## WHAT NEEDS TO BE DONE
Swap "GUI agent" for "desktop agent" everywhere in the listing below and reproduce it otherwise unchanged.

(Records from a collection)
-- BEGIN --

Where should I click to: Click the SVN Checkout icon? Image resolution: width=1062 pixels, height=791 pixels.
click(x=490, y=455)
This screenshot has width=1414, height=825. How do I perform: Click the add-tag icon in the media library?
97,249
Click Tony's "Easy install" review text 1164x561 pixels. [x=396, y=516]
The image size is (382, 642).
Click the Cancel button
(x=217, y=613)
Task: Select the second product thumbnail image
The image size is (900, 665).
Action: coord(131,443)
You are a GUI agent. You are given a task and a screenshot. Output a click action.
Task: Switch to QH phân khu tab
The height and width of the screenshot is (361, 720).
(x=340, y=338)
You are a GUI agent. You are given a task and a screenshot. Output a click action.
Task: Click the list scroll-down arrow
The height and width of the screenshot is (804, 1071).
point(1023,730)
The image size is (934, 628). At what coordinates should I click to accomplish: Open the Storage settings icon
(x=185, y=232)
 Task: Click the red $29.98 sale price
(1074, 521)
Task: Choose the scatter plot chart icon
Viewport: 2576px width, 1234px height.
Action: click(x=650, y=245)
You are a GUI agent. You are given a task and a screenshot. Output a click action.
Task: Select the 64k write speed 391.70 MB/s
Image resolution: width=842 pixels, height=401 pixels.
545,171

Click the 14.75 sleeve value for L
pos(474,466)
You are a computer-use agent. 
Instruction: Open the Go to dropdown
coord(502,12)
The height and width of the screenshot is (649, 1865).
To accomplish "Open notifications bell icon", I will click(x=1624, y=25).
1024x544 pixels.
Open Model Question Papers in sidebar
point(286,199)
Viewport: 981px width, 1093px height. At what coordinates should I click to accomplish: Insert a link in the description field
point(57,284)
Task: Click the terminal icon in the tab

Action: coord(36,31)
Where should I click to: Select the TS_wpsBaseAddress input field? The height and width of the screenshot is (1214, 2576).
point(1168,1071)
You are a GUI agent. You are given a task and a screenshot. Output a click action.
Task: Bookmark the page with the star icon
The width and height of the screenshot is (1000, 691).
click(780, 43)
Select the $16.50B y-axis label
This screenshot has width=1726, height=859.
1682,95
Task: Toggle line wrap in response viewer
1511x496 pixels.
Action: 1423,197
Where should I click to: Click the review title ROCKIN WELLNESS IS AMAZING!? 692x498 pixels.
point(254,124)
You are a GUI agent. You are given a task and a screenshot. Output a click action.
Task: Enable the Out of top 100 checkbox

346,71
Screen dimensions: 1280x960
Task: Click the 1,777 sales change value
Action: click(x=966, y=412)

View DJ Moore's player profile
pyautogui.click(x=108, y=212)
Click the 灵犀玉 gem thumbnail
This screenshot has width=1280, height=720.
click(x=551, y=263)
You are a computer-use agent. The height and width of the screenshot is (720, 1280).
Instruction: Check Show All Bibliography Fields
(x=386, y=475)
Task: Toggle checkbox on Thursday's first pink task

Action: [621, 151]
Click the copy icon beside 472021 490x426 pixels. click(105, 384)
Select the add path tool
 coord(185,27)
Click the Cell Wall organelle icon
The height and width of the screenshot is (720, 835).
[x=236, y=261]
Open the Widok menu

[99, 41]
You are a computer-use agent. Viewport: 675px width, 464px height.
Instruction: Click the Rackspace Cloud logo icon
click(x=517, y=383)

-- END --

## RESPONSE TO THIS EXERCISE
Where should I click to: Click the SVN Checkout icon? Image resolution: width=1062 pixels, height=791 pixels.
click(x=490, y=455)
This screenshot has width=1414, height=825. How do I perform: Click the add-tag icon in the media library?
97,249
Click Tony's "Easy install" review text 1164x561 pixels. [x=396, y=516]
The image size is (382, 642).
Click the Cancel button
(x=217, y=613)
Task: Select the second product thumbnail image
The image size is (900, 665).
Action: coord(131,443)
You are a desktop agent. You are given a task and a screenshot. Output a click action.
Task: Switch to QH phân khu tab
The height and width of the screenshot is (361, 720).
(x=340, y=338)
You are a desktop agent. You are given a task and a screenshot. Output a click action.
Task: Click the list scroll-down arrow
The height and width of the screenshot is (804, 1071).
point(1023,730)
The image size is (934, 628). At what coordinates should I click to accomplish: Open the Storage settings icon
(x=185, y=232)
 Task: Click the red $29.98 sale price
(1074, 521)
Task: Choose the scatter plot chart icon
Viewport: 2576px width, 1234px height.
Action: click(x=650, y=245)
You are a desktop agent. You are given a task and a screenshot. Output a click action.
Task: Select the 64k write speed 391.70 MB/s
Image resolution: width=842 pixels, height=401 pixels.
545,171

Click the 14.75 sleeve value for L
pos(474,466)
You are a computer-use agent. 
Instruction: Open the Go to dropdown
coord(502,12)
The height and width of the screenshot is (649, 1865).
To accomplish "Open notifications bell icon", I will click(x=1624, y=25).
1024x544 pixels.
Open Model Question Papers in sidebar
point(286,199)
Viewport: 981px width, 1093px height. At what coordinates should I click to accomplish: Insert a link in the description field
point(57,284)
Task: Click the terminal icon in the tab

Action: coord(36,31)
Where should I click to: Select the TS_wpsBaseAddress input field? The height and width of the screenshot is (1214, 2576).
point(1168,1071)
You are a desktop agent. You are given a task and a screenshot. Output a click action.
Task: Bookmark the page with the star icon
The width and height of the screenshot is (1000, 691).
click(780, 43)
Select the $16.50B y-axis label
This screenshot has width=1726, height=859.
1682,95
Task: Toggle line wrap in response viewer
1511x496 pixels.
Action: 1423,197
Where should I click to: Click the review title ROCKIN WELLNESS IS AMAZING!? 692x498 pixels.
point(254,124)
You are a desktop agent. You are given a task and a screenshot. Output a click action.
Task: Enable the Out of top 100 checkbox

346,71
Screen dimensions: 1280x960
Task: Click the 1,777 sales change value
Action: click(x=966, y=412)

View DJ Moore's player profile
pyautogui.click(x=108, y=212)
Click the 灵犀玉 gem thumbnail
This screenshot has width=1280, height=720.
click(x=551, y=263)
You are a computer-use agent. The height and width of the screenshot is (720, 1280).
Instruction: Check Show All Bibliography Fields
(x=386, y=475)
Task: Toggle checkbox on Thursday's first pink task

Action: [621, 151]
Click the copy icon beside 472021 490x426 pixels. click(105, 384)
Select the add path tool
 coord(185,27)
Click the Cell Wall organelle icon
The height and width of the screenshot is (720, 835).
[x=236, y=261]
Open the Widok menu

[99, 41]
You are a computer-use agent. Viewport: 675px width, 464px height.
Instruction: Click the Rackspace Cloud logo icon
click(x=517, y=383)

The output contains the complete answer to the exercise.